The Kenyans clearly realize that the ultimate success of their mission in Somalia depends on improving the lives of residents. But equally clear is that they did not plan on having to do it all themselves.
“Unless the humanitarians can help these people now, it might jeopardize our operation,” Maj. Solomon Wandege said.
Kenya sent troops into Somalia last October after a string of kidnappings and attacks on Kenyan soil. Yet what was originally touted as a punitive raid has become a long-term military commitment.
Kenyans have worried for years that insecurity in the failed state of Somalia would spill across into northern Kenya. They used the kidnappings as a reason to cross the border and advance into al-Shabab territory alongside a Somali militia the Kenyans had largely trained and recruited.

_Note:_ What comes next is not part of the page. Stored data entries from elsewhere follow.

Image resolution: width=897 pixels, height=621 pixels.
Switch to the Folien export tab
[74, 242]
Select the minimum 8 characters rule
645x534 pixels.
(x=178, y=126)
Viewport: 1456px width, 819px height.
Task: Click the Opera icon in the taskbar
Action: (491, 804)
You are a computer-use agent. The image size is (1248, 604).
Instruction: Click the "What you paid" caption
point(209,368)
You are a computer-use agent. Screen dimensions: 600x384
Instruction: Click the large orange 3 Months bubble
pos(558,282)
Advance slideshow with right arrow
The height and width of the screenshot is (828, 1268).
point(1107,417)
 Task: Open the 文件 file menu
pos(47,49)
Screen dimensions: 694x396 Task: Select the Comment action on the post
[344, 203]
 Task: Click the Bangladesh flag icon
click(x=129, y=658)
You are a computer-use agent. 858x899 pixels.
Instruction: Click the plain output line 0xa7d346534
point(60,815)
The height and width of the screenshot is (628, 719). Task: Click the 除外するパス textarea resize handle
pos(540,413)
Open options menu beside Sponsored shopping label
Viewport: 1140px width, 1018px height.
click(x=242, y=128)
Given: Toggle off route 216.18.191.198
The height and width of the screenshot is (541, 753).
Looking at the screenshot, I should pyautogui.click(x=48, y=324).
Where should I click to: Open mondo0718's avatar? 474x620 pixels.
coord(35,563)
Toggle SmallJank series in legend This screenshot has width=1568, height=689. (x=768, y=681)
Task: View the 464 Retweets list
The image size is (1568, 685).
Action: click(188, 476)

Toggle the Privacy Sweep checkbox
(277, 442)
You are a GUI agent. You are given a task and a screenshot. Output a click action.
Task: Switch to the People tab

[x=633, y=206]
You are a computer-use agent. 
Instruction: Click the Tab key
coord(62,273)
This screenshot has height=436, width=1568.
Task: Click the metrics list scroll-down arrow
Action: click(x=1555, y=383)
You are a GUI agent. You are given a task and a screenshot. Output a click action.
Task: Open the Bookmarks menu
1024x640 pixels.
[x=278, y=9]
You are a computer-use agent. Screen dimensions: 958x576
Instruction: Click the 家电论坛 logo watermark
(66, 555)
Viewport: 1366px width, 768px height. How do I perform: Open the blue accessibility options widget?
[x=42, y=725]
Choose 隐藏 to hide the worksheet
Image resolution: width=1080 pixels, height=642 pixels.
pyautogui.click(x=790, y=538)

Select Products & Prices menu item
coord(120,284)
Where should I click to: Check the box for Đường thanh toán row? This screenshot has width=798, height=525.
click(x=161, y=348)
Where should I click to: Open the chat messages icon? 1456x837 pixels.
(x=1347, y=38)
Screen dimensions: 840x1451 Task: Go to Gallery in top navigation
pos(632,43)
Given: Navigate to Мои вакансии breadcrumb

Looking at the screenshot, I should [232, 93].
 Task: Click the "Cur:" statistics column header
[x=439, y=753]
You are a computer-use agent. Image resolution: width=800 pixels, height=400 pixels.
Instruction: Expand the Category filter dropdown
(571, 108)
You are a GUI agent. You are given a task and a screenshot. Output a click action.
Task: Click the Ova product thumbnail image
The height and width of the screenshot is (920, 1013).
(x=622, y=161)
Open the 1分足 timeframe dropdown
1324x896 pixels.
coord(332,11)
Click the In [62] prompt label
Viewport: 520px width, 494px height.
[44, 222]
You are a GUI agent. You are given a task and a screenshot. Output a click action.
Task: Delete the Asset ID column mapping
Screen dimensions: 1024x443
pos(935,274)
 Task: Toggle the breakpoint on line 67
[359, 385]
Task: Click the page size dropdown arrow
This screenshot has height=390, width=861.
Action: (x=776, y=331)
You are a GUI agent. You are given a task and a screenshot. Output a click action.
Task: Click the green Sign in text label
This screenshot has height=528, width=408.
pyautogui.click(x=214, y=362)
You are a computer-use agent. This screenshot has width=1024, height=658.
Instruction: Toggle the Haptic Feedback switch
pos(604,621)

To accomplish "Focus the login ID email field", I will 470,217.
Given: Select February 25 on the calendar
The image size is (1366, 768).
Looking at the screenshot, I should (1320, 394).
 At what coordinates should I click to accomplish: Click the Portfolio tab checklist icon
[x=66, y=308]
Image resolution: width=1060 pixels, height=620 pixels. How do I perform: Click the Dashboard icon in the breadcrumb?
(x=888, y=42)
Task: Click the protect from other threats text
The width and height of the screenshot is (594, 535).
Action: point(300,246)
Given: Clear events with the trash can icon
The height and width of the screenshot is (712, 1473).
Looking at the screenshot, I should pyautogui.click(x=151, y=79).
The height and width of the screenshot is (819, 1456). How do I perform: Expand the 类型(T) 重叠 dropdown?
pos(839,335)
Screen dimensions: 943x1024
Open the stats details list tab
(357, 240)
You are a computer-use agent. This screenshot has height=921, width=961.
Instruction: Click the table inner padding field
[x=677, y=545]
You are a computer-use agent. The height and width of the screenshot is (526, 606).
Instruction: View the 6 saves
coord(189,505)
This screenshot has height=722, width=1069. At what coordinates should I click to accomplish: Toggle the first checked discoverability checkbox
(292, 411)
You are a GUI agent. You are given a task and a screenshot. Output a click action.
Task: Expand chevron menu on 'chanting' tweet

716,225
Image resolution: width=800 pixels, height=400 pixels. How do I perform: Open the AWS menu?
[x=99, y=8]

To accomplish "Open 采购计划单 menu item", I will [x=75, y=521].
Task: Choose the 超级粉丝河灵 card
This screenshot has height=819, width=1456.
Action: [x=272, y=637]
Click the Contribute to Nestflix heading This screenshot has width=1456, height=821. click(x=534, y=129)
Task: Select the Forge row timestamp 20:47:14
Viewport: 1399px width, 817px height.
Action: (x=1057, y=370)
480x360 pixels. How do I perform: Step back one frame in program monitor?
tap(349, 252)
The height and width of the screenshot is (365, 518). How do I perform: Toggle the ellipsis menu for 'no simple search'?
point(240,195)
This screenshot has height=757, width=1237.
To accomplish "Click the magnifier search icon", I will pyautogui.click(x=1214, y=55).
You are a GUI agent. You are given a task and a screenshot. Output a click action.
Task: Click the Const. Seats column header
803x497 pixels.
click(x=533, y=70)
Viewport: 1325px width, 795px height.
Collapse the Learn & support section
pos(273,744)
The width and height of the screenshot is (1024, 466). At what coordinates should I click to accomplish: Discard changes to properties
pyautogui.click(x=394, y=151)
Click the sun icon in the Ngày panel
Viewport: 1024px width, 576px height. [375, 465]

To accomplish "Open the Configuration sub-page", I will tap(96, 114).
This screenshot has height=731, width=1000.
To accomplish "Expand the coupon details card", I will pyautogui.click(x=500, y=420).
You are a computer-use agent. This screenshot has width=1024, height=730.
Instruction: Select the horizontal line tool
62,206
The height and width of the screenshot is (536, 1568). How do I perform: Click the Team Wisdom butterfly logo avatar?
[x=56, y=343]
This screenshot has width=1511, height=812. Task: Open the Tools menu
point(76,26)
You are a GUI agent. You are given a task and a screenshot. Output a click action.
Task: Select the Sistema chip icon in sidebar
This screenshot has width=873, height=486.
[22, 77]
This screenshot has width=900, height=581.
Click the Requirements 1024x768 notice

Rains, or politics, quickly stopped their advance and for now Bur Garbo is as far as they have pushed along the coast.
Residents in this town of mud and stick houses earn a little cash fishing or selling charcoal to Arab traders at around $2 a bag.
Now the Arab dhows have been replaced by Kenyan navy boats and the fishermen are not allowed to go too far from shore. Al-Shabab insurgents are waiting just across a creek, and the Kenyans are wary of boats going too far out. Wandege said they have exchanged fire perhaps 10 times in the two months that he has been in charge of the town.
On Wednesday, the Kenyan soldiers unloaded dozens of bags of rice and tea, and women came forward with plastic bags to collect some rations. A fighter from the pro-government Somali militia sifted through the bags, picking large clumps of mold out of one and throwing it on the ground.
“Before (food) came from Kismayo, but now there is no boats,” explained town elder Abdullahi Omar Bulgas, as his associates nodded their henna-red beards around him. “It was worse, but now it is more worse.”
Many Kenyan soldiers expressed their frustration that international aid agencies were not quicker to move into areas declared to be safe. The need is immediate and overwhelming, and the Kenyan military is not equipped to cope.
However, the head of the United Nations' Office for the Coordination of Humanitarian Affairs for Somalia said it's not their job to go in after military operations.
“We're not in the business of winning hearts and minds,” Kiki Gbeho said. “We assess and the most vulnerable is who we target. Sometimes we have to make hard choices but that's the job.”
When a Kenyan army medic began seeing a few patients in a dilapidated house whose crumbling walls were slowly caving in, the area was rapidly swamped with scores of would-be patients.
“I have never seen a doctor in this place,” said 27-year-old Sokorey Ahmed as she jiggled a sleeping, sweaty infant against her chest and used the other arm to press against a sore stomach. “I can never remember seeing one.”
She would only have been 7 years old when Somalia's last central government dissolved into bloody clan warfare.
“We don't even have enough malaria medicine to give these people. Sometimes we go to their house secretly to give medicine instead of being here because then they all come,” said Wandege as he looked over the robe-clad women and children lilted up patiently in the sun.
“It is a real headache for us. Let's move from here. They are going to think we can help them.”